Since the surgery, Ricky's post has had some scabbing.  We went back, got some antibiotics, and had a check up a week later.  The site is nice and flat, the way it should be, so I was told to keep in clean, but stop scrubbing the scabs off.  The scab is getting smaller, hopefully it'll fall off soon all by itself and be healed underneath.  As Ricky is only 9, his story will be an ongoing saga.....

Update:

Ricky is now 12 1/2.  His abutment is finally healed after ignoring it for months.  Guess my cleaning regime was too harsh and didn't let the tissues underneath the scabs heal enough.

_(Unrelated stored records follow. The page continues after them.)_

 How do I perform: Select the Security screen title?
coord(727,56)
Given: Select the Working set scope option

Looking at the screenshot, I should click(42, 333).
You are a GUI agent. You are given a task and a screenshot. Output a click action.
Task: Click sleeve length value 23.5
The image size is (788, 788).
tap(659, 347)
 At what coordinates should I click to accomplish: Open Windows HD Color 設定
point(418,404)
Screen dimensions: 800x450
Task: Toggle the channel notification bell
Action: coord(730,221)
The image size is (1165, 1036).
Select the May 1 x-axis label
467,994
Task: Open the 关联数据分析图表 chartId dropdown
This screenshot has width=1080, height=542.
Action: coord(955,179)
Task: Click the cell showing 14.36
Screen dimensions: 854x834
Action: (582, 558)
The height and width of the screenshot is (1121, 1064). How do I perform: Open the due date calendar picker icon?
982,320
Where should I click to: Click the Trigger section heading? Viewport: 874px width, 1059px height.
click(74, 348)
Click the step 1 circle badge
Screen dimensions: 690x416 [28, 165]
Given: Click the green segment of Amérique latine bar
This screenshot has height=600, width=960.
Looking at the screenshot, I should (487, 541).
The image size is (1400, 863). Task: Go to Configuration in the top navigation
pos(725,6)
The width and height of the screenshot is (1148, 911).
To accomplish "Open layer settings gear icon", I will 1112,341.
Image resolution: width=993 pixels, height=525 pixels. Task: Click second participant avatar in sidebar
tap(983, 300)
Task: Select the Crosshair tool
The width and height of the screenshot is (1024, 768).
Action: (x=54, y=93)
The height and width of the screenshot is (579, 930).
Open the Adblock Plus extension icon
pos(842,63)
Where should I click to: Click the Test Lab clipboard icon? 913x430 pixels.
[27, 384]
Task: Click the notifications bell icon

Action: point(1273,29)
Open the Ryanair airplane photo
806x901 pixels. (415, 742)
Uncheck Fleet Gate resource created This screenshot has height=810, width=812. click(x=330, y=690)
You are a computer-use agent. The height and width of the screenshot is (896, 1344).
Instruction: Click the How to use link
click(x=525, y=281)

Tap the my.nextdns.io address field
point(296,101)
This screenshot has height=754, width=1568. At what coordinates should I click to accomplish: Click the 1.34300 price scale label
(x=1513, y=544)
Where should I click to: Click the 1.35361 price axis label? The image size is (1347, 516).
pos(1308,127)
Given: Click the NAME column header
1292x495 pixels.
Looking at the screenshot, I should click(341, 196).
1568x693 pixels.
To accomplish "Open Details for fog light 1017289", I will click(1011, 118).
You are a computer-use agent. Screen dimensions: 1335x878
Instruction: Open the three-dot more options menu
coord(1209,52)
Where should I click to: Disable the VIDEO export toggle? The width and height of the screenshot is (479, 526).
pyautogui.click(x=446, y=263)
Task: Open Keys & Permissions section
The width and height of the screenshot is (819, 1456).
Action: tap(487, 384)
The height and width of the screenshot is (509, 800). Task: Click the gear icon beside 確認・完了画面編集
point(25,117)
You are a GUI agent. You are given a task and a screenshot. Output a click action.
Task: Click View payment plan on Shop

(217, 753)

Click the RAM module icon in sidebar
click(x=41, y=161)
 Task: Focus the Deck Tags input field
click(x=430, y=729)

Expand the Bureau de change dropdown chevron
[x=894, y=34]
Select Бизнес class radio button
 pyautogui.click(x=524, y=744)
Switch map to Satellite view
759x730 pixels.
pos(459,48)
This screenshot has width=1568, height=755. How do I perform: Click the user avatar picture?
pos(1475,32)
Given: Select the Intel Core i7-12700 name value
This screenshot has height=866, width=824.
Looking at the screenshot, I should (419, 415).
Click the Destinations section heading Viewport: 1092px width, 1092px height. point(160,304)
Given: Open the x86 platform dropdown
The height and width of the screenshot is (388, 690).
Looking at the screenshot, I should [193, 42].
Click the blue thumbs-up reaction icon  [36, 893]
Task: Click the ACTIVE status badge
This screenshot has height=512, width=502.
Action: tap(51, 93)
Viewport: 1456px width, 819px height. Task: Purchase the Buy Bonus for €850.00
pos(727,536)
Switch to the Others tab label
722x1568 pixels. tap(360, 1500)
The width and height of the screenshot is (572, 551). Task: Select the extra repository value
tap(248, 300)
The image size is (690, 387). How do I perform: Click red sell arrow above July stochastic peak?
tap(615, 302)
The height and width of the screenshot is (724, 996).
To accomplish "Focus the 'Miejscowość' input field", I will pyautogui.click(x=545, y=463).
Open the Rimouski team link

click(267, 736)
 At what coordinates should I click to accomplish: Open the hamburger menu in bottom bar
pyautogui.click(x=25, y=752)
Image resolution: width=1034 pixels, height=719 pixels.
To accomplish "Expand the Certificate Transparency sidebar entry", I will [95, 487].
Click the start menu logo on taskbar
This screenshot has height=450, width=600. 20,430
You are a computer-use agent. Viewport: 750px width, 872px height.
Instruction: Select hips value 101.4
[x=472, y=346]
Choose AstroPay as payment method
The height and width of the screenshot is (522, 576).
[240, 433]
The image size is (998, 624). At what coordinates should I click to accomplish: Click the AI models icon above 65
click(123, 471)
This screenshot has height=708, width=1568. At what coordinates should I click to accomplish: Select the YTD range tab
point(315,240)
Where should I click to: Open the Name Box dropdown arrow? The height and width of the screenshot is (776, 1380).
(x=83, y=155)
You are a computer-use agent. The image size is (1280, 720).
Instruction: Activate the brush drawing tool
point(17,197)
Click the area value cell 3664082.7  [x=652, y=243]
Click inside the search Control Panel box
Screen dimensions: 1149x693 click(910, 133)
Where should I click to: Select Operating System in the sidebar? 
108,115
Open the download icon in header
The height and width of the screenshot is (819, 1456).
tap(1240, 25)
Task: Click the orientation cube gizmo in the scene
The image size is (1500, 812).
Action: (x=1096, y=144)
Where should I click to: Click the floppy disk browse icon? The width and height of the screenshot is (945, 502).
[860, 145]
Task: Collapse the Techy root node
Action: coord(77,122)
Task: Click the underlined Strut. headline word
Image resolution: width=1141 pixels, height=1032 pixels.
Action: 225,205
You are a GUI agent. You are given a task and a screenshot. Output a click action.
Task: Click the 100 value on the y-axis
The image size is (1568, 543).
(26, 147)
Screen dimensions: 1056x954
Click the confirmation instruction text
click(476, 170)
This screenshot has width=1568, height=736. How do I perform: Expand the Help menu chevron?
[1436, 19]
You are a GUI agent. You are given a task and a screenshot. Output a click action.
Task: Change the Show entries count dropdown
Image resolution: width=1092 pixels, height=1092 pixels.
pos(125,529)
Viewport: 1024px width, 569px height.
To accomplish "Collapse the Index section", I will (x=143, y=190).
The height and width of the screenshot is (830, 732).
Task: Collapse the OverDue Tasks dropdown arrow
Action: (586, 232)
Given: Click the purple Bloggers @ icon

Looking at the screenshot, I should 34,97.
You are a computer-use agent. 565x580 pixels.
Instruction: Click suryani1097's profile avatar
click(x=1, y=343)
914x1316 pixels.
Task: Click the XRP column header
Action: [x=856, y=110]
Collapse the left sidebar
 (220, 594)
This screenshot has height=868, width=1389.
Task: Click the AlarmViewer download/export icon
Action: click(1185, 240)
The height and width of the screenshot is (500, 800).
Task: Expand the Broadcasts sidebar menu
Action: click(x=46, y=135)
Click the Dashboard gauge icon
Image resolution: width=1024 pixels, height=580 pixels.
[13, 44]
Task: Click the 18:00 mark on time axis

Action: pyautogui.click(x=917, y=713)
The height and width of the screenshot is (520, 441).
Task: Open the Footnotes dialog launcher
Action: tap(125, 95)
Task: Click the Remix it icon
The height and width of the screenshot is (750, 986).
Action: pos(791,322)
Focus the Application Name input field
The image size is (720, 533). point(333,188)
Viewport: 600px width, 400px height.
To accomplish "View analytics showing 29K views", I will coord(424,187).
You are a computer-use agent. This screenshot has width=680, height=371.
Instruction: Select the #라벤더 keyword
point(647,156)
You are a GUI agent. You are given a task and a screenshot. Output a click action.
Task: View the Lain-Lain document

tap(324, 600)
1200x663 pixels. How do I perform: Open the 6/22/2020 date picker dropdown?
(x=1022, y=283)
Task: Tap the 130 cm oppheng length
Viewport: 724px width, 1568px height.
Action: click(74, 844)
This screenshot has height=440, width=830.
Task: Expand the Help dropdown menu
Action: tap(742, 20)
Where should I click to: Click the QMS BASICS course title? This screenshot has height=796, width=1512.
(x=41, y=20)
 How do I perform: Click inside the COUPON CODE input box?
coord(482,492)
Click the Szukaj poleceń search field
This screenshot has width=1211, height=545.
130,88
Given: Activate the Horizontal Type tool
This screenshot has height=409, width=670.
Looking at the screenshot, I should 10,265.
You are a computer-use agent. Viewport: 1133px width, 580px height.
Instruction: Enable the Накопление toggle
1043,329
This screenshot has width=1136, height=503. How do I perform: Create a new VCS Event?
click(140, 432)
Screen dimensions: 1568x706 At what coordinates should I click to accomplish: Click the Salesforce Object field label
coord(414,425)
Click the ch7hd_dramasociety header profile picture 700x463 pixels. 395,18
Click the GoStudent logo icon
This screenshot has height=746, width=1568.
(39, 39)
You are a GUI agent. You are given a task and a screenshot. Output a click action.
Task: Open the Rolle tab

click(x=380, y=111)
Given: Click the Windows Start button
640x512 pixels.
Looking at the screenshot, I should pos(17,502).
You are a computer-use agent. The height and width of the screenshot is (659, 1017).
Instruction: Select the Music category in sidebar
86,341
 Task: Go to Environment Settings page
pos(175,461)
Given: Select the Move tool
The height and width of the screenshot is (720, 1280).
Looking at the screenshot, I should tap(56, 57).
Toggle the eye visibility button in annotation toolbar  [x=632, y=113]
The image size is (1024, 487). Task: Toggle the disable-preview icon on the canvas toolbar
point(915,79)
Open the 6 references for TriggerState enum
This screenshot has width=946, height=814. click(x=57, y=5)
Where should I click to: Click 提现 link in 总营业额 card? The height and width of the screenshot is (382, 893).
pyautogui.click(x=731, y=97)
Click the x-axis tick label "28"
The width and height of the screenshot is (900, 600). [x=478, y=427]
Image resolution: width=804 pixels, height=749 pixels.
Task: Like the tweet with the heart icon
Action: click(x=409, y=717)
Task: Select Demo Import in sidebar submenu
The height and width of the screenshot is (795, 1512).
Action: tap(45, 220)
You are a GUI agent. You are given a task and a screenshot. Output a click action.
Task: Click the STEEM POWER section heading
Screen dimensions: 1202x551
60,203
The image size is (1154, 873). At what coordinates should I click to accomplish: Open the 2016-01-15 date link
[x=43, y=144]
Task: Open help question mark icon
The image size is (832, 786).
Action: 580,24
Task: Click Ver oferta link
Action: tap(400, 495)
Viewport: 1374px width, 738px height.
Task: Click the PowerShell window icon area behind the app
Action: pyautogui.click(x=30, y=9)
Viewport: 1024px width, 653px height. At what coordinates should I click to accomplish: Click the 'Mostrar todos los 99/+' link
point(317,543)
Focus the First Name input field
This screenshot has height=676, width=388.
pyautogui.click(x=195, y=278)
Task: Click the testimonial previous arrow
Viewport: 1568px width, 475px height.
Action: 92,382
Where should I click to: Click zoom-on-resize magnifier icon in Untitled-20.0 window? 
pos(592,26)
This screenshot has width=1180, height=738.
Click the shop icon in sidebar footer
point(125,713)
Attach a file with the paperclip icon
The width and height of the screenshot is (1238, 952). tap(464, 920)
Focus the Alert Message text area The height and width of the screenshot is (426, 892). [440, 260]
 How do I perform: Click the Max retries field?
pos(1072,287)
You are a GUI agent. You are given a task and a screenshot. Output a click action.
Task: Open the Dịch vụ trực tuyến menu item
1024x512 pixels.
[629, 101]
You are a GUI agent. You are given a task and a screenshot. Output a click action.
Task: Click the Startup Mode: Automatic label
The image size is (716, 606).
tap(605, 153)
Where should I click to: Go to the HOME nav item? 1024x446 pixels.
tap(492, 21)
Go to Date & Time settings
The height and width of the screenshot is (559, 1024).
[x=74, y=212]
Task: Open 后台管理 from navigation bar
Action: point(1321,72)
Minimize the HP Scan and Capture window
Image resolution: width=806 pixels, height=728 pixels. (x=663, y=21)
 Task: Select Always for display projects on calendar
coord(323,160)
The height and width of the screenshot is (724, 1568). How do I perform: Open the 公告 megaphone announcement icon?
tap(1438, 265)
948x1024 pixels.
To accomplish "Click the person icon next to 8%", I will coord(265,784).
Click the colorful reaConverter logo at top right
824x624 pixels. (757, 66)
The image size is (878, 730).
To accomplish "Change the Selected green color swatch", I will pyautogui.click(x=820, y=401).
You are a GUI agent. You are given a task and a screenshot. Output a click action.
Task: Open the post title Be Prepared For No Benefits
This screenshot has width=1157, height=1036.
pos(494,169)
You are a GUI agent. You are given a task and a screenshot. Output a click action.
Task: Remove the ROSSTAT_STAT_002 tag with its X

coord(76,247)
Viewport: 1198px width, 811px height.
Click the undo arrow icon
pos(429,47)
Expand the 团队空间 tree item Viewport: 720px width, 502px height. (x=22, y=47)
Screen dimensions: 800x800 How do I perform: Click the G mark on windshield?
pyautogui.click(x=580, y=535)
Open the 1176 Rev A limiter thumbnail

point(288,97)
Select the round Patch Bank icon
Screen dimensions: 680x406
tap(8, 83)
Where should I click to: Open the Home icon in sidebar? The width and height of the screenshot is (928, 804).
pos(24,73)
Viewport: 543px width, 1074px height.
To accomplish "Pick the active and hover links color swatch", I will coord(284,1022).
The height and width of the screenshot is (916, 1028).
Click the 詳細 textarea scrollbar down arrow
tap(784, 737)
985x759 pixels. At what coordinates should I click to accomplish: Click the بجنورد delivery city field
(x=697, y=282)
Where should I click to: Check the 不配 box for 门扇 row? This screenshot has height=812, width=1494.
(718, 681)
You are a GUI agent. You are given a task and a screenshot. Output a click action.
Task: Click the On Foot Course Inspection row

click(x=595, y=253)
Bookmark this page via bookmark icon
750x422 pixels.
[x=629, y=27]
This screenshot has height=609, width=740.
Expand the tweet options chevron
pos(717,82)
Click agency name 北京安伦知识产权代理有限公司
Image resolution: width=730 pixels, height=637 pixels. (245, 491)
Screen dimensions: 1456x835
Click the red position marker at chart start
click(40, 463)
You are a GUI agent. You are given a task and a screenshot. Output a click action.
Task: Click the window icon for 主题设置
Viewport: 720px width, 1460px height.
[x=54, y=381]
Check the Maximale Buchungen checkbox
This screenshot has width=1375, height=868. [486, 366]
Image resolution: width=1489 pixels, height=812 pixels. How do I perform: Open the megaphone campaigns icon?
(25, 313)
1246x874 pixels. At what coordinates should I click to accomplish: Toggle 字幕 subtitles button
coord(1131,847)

His BAHA is currently away for repairs after it was introduced to the shower (come on Entific, make it waterproof!)

He has a loaner, thank you Union Hearing Clinic.  We still have his old bone conduction aid, but the BAHA is so much better (think back to old dial up internet compared to high speed!)

Ricky is really starting to talk now, he's the kid of a million questions.  Unfortunately, he needs to learn how to listen to the answers and absorb them so he doesn't ask the same stuff over and over again!

Ricky wants to be a mechanic when he grows up so he is really motivated to communicate now.  It was like a light bulb going on when I explained to him that he needs to learn how to speak clearly if he wants to fix cars.   His lack of hearing has been a huge hurdle to overcome and his PDD  hasn't made life easy.  But we're getting there!